Distribution Sharpening

Our finetuning objective combines critic value maximization with a BC-style residual penalty. As training progresses, this shifts probability mass away from low-value action samples and toward consistently high-value regions, yielding a sharper action distribution at visited states.

value entropy correlation scatter

Using states from the offline demonstrations as anchors, we sample actions from the finetuned policy and compute (i) value gain relative to the pretrained BC policy and (ii) the empirical entropy drop of the sampled actions. We find a clear coupling: states with larger value improvements exhibit larger entropy drops, suggesting that successful finetuning coincides with stronger distributional concentration.

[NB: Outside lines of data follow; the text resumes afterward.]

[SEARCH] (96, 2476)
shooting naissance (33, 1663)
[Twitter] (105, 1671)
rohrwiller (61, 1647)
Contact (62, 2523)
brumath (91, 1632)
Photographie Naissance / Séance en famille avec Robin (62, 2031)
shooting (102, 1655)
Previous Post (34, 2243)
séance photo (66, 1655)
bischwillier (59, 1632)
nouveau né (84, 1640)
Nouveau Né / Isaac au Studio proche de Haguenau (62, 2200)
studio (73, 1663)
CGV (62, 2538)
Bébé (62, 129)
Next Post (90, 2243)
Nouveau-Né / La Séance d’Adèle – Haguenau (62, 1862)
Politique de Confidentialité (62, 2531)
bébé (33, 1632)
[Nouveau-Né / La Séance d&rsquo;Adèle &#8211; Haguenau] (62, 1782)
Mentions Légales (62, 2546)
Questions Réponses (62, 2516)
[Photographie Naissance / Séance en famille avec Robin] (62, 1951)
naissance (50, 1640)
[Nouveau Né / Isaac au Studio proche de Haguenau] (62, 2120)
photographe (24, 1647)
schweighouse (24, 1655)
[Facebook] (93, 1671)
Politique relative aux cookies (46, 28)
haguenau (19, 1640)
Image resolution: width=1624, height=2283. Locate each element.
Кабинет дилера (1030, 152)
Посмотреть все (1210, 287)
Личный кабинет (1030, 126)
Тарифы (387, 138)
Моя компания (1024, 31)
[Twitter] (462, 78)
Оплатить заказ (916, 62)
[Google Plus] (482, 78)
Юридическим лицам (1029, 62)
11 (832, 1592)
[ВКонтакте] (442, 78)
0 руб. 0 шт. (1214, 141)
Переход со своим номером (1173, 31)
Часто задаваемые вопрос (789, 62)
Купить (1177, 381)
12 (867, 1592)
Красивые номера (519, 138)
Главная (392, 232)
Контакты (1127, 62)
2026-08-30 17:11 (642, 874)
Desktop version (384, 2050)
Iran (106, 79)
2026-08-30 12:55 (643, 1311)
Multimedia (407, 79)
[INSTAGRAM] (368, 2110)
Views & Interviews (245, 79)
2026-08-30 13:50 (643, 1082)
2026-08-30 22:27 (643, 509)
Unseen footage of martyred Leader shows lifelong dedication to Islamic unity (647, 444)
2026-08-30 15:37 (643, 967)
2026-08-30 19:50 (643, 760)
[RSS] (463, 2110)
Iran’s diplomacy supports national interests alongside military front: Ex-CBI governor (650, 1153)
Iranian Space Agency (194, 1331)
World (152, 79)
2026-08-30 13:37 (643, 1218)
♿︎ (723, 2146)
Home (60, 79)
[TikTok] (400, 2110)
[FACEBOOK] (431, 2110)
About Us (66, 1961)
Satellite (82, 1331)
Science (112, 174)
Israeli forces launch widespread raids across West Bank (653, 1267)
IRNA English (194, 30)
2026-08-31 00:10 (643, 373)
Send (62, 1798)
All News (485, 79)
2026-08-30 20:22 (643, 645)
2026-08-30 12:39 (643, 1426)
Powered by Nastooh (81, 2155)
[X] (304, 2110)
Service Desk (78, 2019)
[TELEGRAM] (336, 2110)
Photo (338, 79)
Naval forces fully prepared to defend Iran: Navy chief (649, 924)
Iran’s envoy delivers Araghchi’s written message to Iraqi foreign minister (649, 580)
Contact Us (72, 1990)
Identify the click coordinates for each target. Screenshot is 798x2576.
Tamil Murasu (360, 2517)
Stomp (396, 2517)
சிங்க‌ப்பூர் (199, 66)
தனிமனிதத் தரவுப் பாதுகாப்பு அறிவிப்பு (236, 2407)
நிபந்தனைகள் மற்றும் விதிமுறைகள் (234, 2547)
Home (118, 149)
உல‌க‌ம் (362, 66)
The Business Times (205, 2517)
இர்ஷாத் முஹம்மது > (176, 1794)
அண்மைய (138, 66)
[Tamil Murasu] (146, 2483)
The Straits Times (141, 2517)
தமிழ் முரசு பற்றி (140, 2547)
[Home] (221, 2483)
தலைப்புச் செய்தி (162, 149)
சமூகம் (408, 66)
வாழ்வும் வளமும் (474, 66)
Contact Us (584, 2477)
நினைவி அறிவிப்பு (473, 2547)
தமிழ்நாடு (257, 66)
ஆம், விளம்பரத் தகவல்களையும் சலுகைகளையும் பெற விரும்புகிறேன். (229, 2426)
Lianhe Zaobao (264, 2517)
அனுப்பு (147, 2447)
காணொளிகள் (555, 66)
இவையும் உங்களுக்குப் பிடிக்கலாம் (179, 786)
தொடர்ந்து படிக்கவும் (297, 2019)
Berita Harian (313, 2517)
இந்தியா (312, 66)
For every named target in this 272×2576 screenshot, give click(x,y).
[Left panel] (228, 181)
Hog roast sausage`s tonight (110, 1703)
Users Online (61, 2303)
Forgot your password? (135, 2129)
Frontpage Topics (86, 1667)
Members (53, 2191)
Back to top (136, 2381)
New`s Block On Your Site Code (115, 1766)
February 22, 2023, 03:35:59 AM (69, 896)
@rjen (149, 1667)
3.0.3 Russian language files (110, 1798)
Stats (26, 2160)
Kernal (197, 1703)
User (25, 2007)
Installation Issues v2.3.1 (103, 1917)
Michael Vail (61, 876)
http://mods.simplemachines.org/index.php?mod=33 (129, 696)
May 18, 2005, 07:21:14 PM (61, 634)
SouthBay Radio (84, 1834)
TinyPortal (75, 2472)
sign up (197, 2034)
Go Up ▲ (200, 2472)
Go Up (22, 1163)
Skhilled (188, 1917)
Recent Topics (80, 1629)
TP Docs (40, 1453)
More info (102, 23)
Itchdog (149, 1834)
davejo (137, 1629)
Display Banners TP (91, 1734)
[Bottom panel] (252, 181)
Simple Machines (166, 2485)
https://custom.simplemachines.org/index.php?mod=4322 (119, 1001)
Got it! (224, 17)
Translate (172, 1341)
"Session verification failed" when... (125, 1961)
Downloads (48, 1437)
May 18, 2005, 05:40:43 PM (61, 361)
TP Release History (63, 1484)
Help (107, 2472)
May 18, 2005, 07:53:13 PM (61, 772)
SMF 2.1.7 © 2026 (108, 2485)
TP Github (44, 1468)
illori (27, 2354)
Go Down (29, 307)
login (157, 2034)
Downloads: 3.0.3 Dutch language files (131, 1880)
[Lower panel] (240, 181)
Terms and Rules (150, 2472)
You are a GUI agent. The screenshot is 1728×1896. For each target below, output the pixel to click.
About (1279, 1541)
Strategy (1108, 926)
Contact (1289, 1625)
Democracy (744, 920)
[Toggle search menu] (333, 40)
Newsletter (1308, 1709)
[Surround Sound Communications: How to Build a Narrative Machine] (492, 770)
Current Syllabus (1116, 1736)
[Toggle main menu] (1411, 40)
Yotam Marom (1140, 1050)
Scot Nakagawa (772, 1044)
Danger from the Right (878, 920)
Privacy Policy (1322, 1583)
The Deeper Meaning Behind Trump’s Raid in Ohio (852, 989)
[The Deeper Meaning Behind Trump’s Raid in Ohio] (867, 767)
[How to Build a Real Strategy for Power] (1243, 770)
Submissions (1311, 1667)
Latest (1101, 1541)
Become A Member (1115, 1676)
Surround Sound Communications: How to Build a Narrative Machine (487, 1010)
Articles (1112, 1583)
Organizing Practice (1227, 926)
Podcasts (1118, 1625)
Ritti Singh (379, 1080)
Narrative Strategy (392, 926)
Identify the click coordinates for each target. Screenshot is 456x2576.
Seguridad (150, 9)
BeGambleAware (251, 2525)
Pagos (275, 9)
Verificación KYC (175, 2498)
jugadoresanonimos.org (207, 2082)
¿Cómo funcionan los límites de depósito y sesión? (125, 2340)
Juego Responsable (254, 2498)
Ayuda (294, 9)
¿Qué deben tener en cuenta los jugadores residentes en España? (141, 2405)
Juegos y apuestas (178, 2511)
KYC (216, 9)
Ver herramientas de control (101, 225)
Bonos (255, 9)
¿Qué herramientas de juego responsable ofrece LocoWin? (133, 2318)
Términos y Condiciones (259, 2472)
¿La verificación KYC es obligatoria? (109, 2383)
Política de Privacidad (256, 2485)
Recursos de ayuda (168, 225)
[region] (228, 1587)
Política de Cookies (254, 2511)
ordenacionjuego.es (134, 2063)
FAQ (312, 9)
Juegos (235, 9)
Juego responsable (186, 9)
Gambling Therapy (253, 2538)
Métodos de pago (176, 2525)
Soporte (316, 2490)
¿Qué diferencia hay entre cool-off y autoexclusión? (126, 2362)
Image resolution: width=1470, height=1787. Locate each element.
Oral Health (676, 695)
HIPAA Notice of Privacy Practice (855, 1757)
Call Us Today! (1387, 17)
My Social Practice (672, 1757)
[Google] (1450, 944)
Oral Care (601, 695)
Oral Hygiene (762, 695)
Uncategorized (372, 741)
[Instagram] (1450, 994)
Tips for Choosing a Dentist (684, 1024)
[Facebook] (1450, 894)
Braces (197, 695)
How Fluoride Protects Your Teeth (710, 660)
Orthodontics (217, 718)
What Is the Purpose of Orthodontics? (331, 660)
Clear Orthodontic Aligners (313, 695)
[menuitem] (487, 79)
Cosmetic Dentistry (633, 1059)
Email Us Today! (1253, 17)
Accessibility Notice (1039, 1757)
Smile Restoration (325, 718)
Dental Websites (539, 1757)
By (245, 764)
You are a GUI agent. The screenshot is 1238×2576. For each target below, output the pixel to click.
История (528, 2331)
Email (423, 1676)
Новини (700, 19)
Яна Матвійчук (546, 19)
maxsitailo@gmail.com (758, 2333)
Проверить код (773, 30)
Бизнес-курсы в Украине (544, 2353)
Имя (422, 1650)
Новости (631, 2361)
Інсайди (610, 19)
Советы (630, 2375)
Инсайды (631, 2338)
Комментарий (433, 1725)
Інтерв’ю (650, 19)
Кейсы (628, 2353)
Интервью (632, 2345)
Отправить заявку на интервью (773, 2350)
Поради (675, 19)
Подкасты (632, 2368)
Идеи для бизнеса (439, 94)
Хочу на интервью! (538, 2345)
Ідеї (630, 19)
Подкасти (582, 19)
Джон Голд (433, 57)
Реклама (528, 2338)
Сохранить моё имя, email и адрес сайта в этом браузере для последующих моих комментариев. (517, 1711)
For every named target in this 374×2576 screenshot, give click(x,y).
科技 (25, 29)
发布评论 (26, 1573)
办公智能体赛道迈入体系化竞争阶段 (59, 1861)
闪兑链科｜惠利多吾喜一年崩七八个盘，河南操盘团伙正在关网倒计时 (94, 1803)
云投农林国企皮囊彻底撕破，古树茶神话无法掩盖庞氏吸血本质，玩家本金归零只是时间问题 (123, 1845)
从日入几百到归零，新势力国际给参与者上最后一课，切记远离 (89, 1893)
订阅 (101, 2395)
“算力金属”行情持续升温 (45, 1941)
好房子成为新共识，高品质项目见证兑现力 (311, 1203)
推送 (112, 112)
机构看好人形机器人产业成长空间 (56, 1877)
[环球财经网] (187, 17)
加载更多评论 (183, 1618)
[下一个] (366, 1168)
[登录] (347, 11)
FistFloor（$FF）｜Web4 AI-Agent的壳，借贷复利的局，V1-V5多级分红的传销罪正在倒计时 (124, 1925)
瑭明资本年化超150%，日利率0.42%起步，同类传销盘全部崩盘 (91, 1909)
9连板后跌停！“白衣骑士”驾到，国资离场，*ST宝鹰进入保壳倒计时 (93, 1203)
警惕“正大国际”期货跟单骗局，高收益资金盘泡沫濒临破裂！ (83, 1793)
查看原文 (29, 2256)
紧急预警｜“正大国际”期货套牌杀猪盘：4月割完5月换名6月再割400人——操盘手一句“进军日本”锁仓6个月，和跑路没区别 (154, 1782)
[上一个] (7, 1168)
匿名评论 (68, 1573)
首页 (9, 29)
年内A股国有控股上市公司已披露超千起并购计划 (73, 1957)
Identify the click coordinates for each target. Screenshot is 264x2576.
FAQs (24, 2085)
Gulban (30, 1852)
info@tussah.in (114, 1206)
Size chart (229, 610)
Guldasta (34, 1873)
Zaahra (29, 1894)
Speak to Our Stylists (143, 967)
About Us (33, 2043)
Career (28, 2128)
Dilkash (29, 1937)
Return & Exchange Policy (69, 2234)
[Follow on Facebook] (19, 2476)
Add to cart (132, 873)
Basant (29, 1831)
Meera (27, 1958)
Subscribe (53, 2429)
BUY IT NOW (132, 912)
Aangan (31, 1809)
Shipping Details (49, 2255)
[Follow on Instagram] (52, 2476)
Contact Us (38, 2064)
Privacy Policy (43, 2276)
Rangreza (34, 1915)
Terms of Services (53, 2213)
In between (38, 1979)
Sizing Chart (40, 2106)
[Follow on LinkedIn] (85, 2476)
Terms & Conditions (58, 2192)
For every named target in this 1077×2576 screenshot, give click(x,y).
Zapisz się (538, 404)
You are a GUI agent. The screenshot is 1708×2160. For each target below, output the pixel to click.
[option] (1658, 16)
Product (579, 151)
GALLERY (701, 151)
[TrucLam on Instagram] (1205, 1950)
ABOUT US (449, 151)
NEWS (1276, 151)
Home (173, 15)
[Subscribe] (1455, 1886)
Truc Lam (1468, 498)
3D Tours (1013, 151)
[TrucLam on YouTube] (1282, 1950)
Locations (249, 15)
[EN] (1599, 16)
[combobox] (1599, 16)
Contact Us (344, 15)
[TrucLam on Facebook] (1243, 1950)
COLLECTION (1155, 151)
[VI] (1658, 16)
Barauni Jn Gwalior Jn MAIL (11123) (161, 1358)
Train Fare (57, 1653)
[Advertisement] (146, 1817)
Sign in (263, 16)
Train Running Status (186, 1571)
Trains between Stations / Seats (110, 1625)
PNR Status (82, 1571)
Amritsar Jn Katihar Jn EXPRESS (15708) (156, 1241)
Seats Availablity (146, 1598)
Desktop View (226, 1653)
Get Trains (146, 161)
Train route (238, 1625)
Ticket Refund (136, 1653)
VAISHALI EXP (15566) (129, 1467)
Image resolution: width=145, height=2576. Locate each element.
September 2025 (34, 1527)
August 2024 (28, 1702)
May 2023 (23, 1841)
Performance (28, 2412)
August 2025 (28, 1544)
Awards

value improve entropy reduction

In a representative rollout trajectory of the RL policy on Tool Hang, together with the running change in action entropy (\(\Delta H\)) and value improvement (\(\Delta V\)). We zoom in on frames where value improvement spikes and action entropy drops; these states are often critical for task success (e.g., pre-insertion and insertion). In contrast, during free-space motions that are less consequential for success, we observe less reduction in action entropy

Contraction and Robustness

Distribution sharpening is a state-local effect. Contraction, in contrast, is a trajectory-level property of the closed-loop dynamics induced by a policy: over a task-relevant region and in a chosen metric, trajectories initialized from nearby states move closer over time, indicating reduced sensitivity to initial conditions.

To probe contraction empirically, we sample many pairs of nearby anchor states \((s_0,s'_0)\) from the offline demonstrations \(D_{\text{demo}}\). From each pair, we rollout (i) the fine-tuned RL policy for \(T\) steps to obtain \(\{s_t^{\text{RL}}\}_{t=0}^T\) and \(\{s_t^{\prime\,\text{RL}}\}_{t=0}^T\), (ii) the pretrained BC policy for \(T\) steps to obtain \(\{s_t^{\text{Pre}}\}_{t=0}^T\) and \(\{s_t^{\prime\,\text{Pre}}\}_{t=0}^T\), and (iii) the corresponding expert trajectories of length \(T\) starting from the same anchors, denoted \(\{s_t^{\text{E}}\}_{t=0}^T\) and \(\{s_t^{\prime\,\text{E}}\}_{t=0}^T\). We then measure the normalized pairwise divergence for each rollout type \(x\in\{\text{RL},\text{Pre},\text{E}\}\): \[ c^{x}(t)\;=\;\frac{\big\|s_t^{x}-s_t^{\prime\,x}\big\|_2^2}{\big\|s_0-s'_0\big\|_2^2} \] Rollouts under our RL policy exhibit a more stable (and typically smaller) evolution of \(c(t)\) than both the pretrained BC policy and the expert demonstration rollouts, indicating stronger contraction of the closed-loop behavior.

value entropy correlation scatter
value improve entropy reduction
Rollout Distribution Visualization (Tool Hang)

We overlay the rollouts from the finetuned RL policy with the demonstration trajectories . The RL policy contracts around critical, contact-rich states.